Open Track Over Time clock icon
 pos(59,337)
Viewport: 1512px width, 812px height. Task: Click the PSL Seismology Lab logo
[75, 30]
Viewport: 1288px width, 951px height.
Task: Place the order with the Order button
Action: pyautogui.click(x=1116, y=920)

■ ■ ■ ■ ■

» WHAT THE TASK ASKS: What is needed is an exact copy of the lines from the one holding "Viewport: 1512px width, 812px" through the final line of the material.

» ANSWER TO THIS EXERCISE:
Viewport: 1512px width, 812px height. Task: Click the PSL Seismology Lab logo
[75, 30]
Viewport: 1288px width, 951px height.
Task: Place the order with the Order button
Action: pyautogui.click(x=1116, y=920)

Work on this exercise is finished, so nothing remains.